SPEAKER: |
Dr. Peter Song, York University |
TITLE: |
"Marginal Models for Longitudinal Compositional Data" |
DAY: |
Wednesday, October 22, 1997 |
TIME: |
3:30 p.m. [Coffee in BSB-202 at 3:00 p.m.] |
PLACE: |
BSB-108 |
Marginal models with exponential dispersion model margins proposed by Liang and Zeger (1986) have become a useful tool for analyzing longitudinal continuous or discrete data. They provide the basic needs for practitioners to understand a population-averaged cause-and-effect mechanism between the response and covariates.
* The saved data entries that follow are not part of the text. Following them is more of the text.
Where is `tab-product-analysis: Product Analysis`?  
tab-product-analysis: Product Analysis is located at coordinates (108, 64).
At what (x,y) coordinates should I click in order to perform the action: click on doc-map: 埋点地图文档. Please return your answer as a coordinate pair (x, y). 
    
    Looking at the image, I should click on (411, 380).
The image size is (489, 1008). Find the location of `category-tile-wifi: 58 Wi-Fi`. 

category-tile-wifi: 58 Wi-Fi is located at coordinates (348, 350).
In this talk I shall present marginal models for longitudinal compositional or proportional data whose marginal distribution is assumed to be the simplex distribution of Barndorff-Nielsen and Jorgensen (1991), which is not included in the family of exponential dispersion models. Liang and Zeger's generalized estimating equation approach is extended to deal with parameter estimation for our models. An analysis of gas volume decay in eye surgeries is presented to illustrate the proposed method.
Dr. Peter Song is an Assistant Professor in the Department of Mathematics and Statistics at York University. He obtained his Ph.D. from the Department of Statistics at University of British Columbia in 1996. His research interests include generalized linear models for multivariate data, state-space models for multivariate time series of non-Gaussian observations, stationary time series models with non-normal margins, and statistical computing.
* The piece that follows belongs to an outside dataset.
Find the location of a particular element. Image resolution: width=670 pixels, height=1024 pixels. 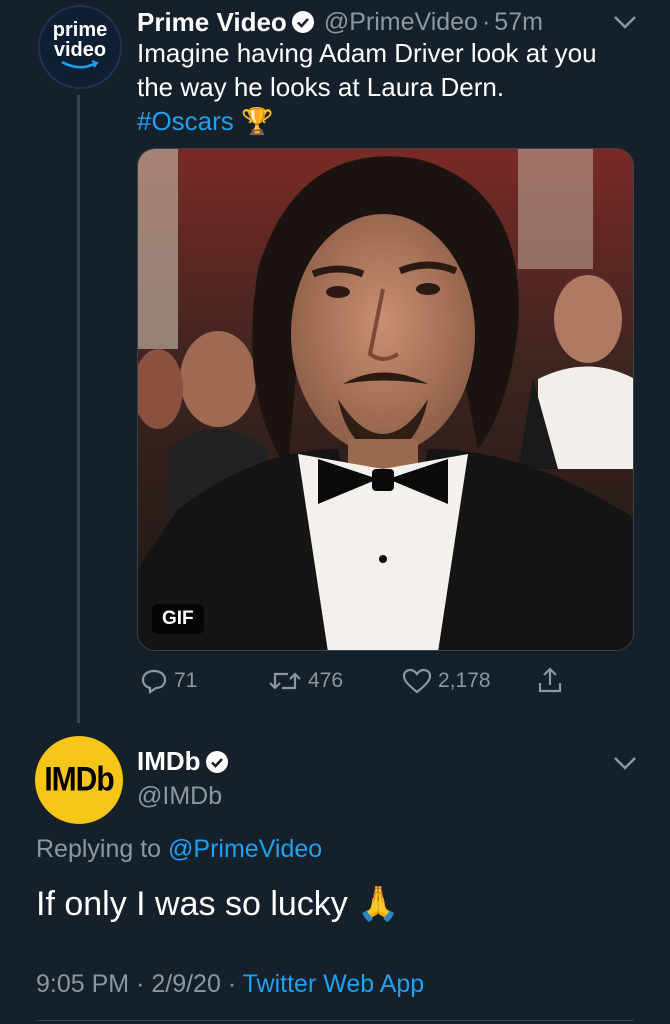

author-name: Prime Video is located at coordinates (212, 22).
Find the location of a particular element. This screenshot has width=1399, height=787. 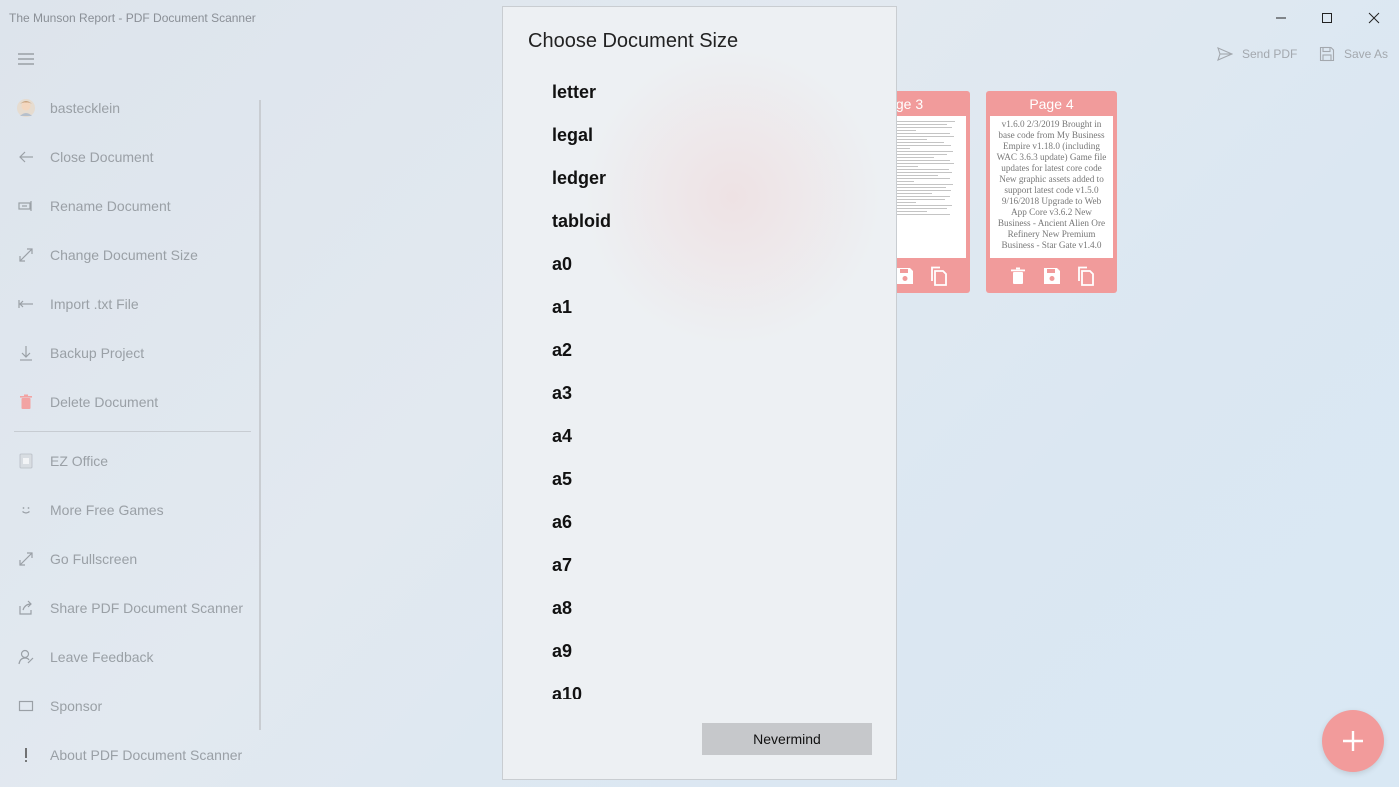

size-option-a5: a5 is located at coordinates (562, 479).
The following articles have been placed on reserve at Thode Library (STATS 770: Statistics Seminar). They have been provided by Dr. Peter Song to be used as background for his talk on Wednesday, October 22.
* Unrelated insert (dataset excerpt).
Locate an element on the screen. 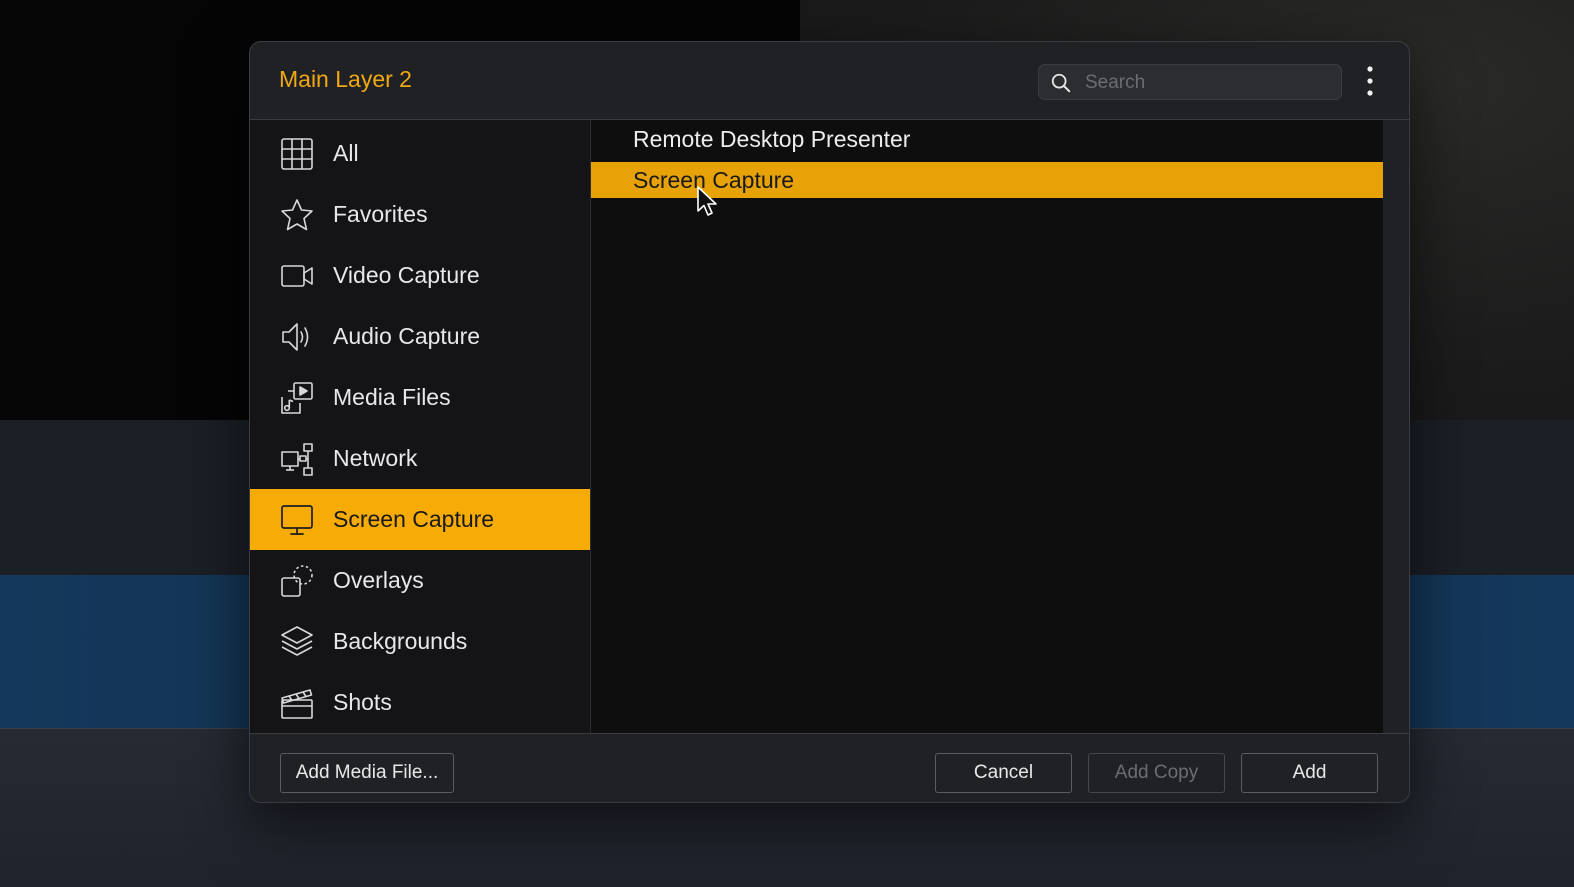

Unfortunately neither of the books is in the library. If any one receiving this message has one or both and wishes to lend them for a few days, just let me know. The students interested may then borrow them.
[1] Diggle, Liang and Zeger (1994). Analysis of Longitudinal Data, Oxford University Press.
[2] Jorgensen, B.(1997). The Theory of Dispersion Models, Chapman and Hall.